Growing and harvesting
The Chinn family, based in the Wye Valley in Herefordshire, are one of the most innovative growers in the UK. (See our Product Profile from 2015).
Their advances at Wye Valley Produce include a "reverse season" technique (more on this later), which allows for an asparagus crop in autumn. They are also unusual in growing white asparagus, which is shielded from sunlight under mounds of soil, and extending the season far outside the normal window of April 23rd to June 21st.
The asparagus is hydro cooled within one hour after harvest to maintain sugar levels and then delivered to the market that night. "It's 24 hours from us cutting to a chef cooking it," says Chris Chinn (pictured below).
In Norfolk, Andy Allen of Portwood Asparagus is another leading grower. On his farm of around 200 acres, he uses small plastic cloches on around a third of his crop to extend the season by two to three weeks. "This protects it from frost and radiates a bit of heat to the ground," he says. Total production is around 250-300 tonnes.
Allen uses Dutch varieties of asparagus, as their climate is similar to ours. The 'crowns', which are the sprawling root systems, are first planted in long shallow rows.
Three years later, they get the first cut at precisely 22cm in height. The spears are washed, hydro cooled, and trimmed before being boxed and dispatched to Market.

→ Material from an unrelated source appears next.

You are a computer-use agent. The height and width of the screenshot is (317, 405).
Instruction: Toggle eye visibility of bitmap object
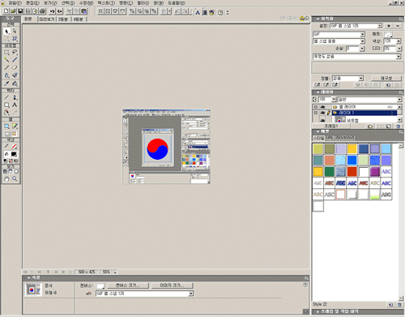(x=322, y=120)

In terms of innovation, Wye Valley's "reverse season" technique involves letting the plants grow their fern earlier in the season then cutting it back. However, yield is reduced and late season asparagus, while a wonderful treat, does come at a price.
On the Market
Wye Valley asparagus is readily available on the Market. Simon Collier-Ward of Side Salads sells the Portwood asparagus. He started selling the product six years ago and sold 4 tonnes in the first year. Last year the total was 52 tonnes.

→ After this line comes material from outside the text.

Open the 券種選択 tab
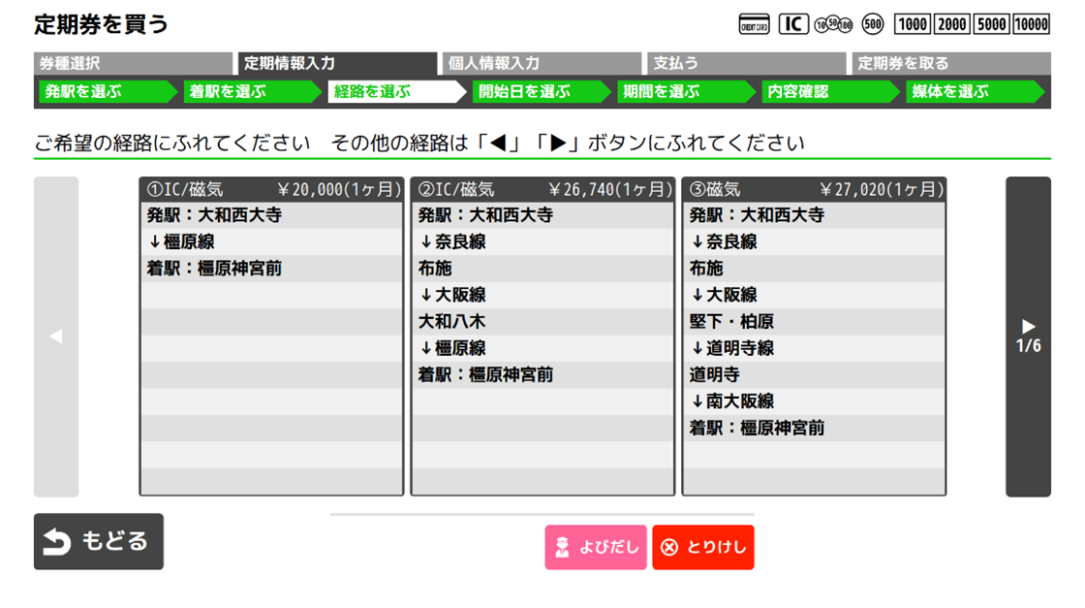The height and width of the screenshot is (608, 1085). click(x=134, y=64)
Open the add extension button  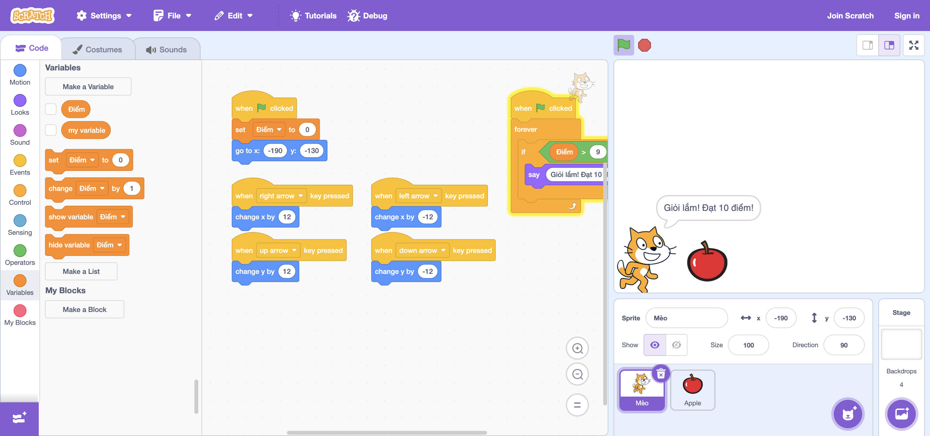tap(19, 418)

He advises looking for stems that have very little white colour and are freshly cut. The head should be clean and tight. "You don't want it open because it's flowering".
Grade 2 asparagus - ideal for soups and similar products - is also available. But Collier-Ward warns that quality product is often not substantially cheaper. This is because the grower still incurs the cost of the washing and hydro cooling processes. "The only way you will get Class 2 grass is if you cut it in the field and throw it in a box," he explains. In recent years, there has been a growth of interest in jumbo asparagus, too - phone ahead if you want to try these extra large spears.
Keep it simple - that's the mantra. Some chefs trim the bottom of the spears and use a special asparagus steamer, which allows you to gently simmer the thicker base of the spears while steaming the tips.
Of course, many chefs like to add their own distinctive twist.
At the chain of Caravan restaurants in London, chef Miles is planning dishes such as charred asparagus with Jersey Royals, garam masala crème fraiche and curry leaves. Or grilled asparagus with stilton, sweet miso and Thai basil.
In this stunning photo from Instagram, chef Daniel Watkins has created a dish of slivers of asparagus with burrata and hazlenuts.
These are from chef Jan Kubat in Poland. The first shows halved spears served with confit egg yolk, buttermilk, green olives, parsley and pea shoots. The second is a riff on Eggs Benedict.